• **Exercise details**: Copy out the items from the line with "The image size is (1415, 1022)." through the end of the items, requests included, and nothing else. Scale every coordinate in the answers by 2.3, rounding to whole numbers with halves going up, and leave the numbers in the requests unchanged.
(Beginning of Input for this task)
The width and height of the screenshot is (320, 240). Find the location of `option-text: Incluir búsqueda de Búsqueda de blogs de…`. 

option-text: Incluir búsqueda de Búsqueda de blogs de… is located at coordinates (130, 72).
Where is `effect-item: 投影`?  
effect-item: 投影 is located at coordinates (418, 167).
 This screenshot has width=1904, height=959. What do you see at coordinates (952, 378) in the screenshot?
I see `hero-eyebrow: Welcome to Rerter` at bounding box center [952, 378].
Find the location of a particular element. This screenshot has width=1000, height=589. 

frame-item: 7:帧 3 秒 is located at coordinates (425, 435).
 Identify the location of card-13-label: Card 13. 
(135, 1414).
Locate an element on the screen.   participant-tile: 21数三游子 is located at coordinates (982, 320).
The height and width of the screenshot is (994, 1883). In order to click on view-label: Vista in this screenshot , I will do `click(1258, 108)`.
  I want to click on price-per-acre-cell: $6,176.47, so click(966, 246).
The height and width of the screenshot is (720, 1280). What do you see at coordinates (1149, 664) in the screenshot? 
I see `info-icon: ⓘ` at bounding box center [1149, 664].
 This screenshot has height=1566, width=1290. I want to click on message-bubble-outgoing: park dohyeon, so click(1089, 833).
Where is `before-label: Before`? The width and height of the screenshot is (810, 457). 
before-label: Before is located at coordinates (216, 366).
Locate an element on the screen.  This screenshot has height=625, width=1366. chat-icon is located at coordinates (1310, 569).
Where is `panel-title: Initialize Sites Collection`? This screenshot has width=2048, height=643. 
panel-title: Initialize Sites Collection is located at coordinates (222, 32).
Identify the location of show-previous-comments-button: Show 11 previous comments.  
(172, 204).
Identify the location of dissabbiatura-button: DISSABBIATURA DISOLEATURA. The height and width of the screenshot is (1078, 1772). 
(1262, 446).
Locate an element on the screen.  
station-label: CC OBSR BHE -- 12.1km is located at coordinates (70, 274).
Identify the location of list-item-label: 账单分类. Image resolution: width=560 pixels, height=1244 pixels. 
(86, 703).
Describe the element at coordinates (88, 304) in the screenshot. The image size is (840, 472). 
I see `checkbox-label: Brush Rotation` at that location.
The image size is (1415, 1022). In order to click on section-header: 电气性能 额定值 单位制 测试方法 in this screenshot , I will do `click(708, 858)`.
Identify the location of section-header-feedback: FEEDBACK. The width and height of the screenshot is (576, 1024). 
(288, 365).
(End of Input for this task)
• **Exercise output**:
The image size is (1415, 1022). In order to click on section-header: 电气性能 额定值 单位制 测试方法 in this screenshot , I will do `click(1628, 1973)`.
Identify the location of section-header-feedback: FEEDBACK. The width and height of the screenshot is (576, 1024). 
(662, 840).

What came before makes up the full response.